Rust is, at heart, a movie about fate. Not about inevitability, mind you, about the wicked getting what is coming to them—on the contrary, when something is coming in this story, it does so for the innocent and the undeserving, and they rarely get to see it coming, either.
The film opens with Lucas Hollister (Patrick Scott McDermott), a young boy of thirteen who lives alone with his tiny brother Jacob on a small Wyoming farm in 1882. It’s a hard life, one that gets harder when a pair of brothers picks on Jacob during an errand at the town store—eventually leading Lucas to have to shoot the boys’ father. Sentenced to hang, Lucas is violently removed from jail by a strange bearded man—who turns out to be his grandfather, Harland Rust (Alec Baldwin). Rust’s notoriety as an outlaw earns him and his grandson the pursuit of both atheistic lawman Wood Helm (Josh Hopkins) and menacing holiness-spouting bounty hunter Fenton Lang (Travis Fimmel).
The movie is, on the whole, well-cast. Fimmel’s Lang is soft-voiced and psychopathic, a completely-sold character. McDermott is at his best at the beginning, before his glaringly young voice starts clashing with his tough talk. Baldwin, for his part, is a solid presence as the fugitive who is used to a hard life and will do whatever is necessary to keep living.
The true strength of this story, though, lies in its theme. In the world of Rust, justice does not exist and fate helps no one. Lucas loses his mother to illness, then his father to suicide—then is branded a murder because he kills a man who would try to take him away from his brother, the only thing he has left. Harland Rust blows up branches of the same bank that confiscated his farm—which was ruined in a flood that also killed his son and, by extension, his wife. The law punishes these people for simply reacting to the terrible things that happen to them, and their punishments are not necessarily humane. When people are hung for their crimes, for instance, they may die, or they may spend an hour or two in broken-necked, eye-popping agony. Nor are people within the law safe from cruel fortune: the main legal figure in this movie, Wood, can bring down a drunken murderer but cannot stop his eight-year-old son from dying of sickness.

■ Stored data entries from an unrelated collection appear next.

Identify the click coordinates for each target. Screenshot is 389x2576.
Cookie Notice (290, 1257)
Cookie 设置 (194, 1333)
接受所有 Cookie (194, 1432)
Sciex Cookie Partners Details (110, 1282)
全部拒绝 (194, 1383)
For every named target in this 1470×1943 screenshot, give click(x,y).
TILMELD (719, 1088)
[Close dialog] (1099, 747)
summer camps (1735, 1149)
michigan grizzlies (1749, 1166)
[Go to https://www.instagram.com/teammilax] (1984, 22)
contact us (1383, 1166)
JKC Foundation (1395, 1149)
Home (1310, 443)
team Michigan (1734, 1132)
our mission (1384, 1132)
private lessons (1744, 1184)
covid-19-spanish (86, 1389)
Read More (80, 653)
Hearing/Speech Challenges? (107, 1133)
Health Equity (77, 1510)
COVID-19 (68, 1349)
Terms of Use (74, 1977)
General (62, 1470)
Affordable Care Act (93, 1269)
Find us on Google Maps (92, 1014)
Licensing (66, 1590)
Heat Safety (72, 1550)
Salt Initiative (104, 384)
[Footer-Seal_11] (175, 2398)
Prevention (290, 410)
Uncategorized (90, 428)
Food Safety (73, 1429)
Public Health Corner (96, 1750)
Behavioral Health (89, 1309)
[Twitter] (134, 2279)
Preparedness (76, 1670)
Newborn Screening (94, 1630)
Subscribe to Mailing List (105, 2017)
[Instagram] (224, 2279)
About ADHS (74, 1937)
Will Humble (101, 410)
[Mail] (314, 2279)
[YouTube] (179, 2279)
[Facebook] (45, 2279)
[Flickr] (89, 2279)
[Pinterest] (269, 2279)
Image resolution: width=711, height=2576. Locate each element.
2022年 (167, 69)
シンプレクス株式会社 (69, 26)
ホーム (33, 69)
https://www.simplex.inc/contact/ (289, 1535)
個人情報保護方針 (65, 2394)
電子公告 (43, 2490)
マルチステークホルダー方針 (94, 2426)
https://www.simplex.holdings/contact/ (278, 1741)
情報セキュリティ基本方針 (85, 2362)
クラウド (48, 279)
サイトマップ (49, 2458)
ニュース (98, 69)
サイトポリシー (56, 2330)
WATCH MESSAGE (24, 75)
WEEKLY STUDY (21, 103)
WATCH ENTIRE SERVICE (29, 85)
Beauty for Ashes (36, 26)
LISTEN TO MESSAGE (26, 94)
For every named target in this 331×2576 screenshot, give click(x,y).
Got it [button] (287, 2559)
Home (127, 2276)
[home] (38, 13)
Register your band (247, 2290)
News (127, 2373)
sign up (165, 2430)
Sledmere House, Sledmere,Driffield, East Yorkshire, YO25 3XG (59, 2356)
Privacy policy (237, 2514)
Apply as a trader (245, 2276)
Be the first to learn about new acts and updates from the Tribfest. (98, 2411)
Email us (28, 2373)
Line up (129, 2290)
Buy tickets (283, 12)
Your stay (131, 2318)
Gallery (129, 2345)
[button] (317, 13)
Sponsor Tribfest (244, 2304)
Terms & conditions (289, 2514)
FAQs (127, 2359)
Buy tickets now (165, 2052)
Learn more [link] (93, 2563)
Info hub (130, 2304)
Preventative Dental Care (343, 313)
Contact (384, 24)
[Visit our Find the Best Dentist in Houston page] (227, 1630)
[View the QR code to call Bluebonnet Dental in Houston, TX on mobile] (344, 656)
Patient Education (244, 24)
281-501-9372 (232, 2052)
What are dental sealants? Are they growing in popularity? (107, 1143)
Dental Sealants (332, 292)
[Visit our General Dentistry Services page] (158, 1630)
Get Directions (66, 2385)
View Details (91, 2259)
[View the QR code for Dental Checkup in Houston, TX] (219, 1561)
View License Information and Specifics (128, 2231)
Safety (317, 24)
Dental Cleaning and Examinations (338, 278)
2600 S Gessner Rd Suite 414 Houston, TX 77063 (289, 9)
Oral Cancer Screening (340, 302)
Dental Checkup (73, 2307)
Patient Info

Those twin messages of cruel fate and persecution make two things strangely fitting about Rust. One is that the movie literally killed someone: during filming, a prop gun went off in Alec Baldwin’s hands and released a live round that hit and killed cinematographer Halyna Hutchins. The other is that the film takes place during the US’s period of westward expansion, the genocide of Native people—one of the most extensive periods of persecution and unfriendly law in all of American history. The movie’s handling of that fact, as far as I can tell from my Googling, is accurate and acceptable (though I wasn’t able to verify one detail about Kiowa raiding parties painting their horses.)
There are still imperfections here. For one, Harland has brief but pointed moments of off-puttingness: he casually refers to Mexicans with a slur in one conversation, and in another mentions that he was almost two decades older than his wife when he married her. (Other uncomfortable language includes a deputy calling gang members “Mexicans and half-breeds” and the fairly-often use of an anti-gay slur as an insult. That said, instances of both are fleeting.) Meanwhile, the film makes use of several montages, which, despite being excellent showcases of Halyna Hutchins’ work, struck me more as music-accompanied screensaver collections than helpful ways of telling the story.
Nevertheless, I enjoyed Rust—and I’m not the only one. “I really liked the atmosphere of the movie straight from the beginning, with all of the dirt and grime that was on almost everything,” senior Andrei Nague said of the film. Nague added that “if you’re a big fan of escape movies there’ll definitely be something to appreciate in this movie.”
Without question, Halyna Hutchinson should be alive today to see the fruits of her work—but for lack of that, her mother has encouraged the public to see her last movie. Allow me to add that it is worthwhile to do so. If we cannot resurrect Rust’s cinematographer, we can at least, as numerous other reviews of this movie have done, honor her gifts. If order only exists because we impose it, Rust’s ending suggests that justice works the same way. Accompanied by assurances that the movie’s first producers will not make money off of the film, while Hutchinson’s family will gain financially, this may be as close to justice as we can get.